In order to determine students’ performance, we also award grades for class attendance as a part of the continuous assessment as a strategy adopted by our institutions to curb the increasing student absenteeism. Also, we have registers for all educational activities.
In short the effect of absenteeism was very clear in the overall exam result as well as most of the exam components, this makes sense as the effect on the exam components will definitely be reflected on the final result. Also, positive effect of the online teaching was clear in the (MCQs) and the final result, while no significant gender variation detected in this study.
6. CONCLUSION
In the univariable models, each SD increase in the absenteeism rate was associated with a 0.23SD lower MCQ score, and this was significant, p < 0.001. Students who studied online, had a 0.6SD higher grade than their counterparts who attended physically (p < 0.001),
In the univariable models, each SD increase the absenteeism rate was associated with a 0.14SD lower MEQ5 score, and this was significant (p = 0.036), Table 4. Both group and gender were not associated with the MEQ score in the univariable models.

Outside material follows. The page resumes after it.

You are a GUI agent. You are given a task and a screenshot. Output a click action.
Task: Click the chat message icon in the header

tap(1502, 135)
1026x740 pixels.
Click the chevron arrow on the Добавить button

For OSCE in the univariable models, each SD increase the absenteeism rate was associated with a 0.16SD lower OSCE score, and this was significant (p = 0.014), group and gender were not associated with the OSCE score in the univariable models
Clinical In the univariable models, each SD increase the absenteeism rate was associated with a 0.18SD lower clinical score, and this was significant (p = 0.006), Table 6. Both group and gender were not associated with the clinical score in the univariable models
In the univariable models, each SD increase in the absenteeism rate was associated with a 0.28SD lower continuous assessment score, and this was significant, p < 0.001. Students who studied online, had a 0.49SD higher grade than their counterparts who attended physically (p < 0.001), while there were no significant differences in the continuous assessment score by gender.

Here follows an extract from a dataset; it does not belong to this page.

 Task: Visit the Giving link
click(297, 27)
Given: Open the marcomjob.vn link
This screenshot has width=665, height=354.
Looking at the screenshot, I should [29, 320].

In the univariable models, each SD increase in the absenteeism rate was associated with a 0.26SD lower overall score, and this was significant, p < 0.001. Students who studied online, had a 0.49SD higher grade than their counterparts who attended physically (p < 0.001), while there were no significant differences in the overall score by gender.
Limitation of the study
Research covered a major public higher teaching institute in a few regions and we expect that the situation represents the possible situation in other regional institutes.
Acknowledgments:
The authors would like to thanks the College of Medicine, Qassim University, Al-Qassim, Buraydah and Researches would like to thank the Deanship of Scientific research for funding publication of this project.
Patient Consent Form:
All participants were informed about subject of the study.
Author’s contribution:
All authors have read and agreed to the published version of the manuscript.
Conflict of interest:
The authors would like to reveal that there is no any conflict of interest related to the study.
Financial support and sponsorship:
This study has supported by funding this publication by College of Medicine, Qassim University, Al-Qassim, Buraydah.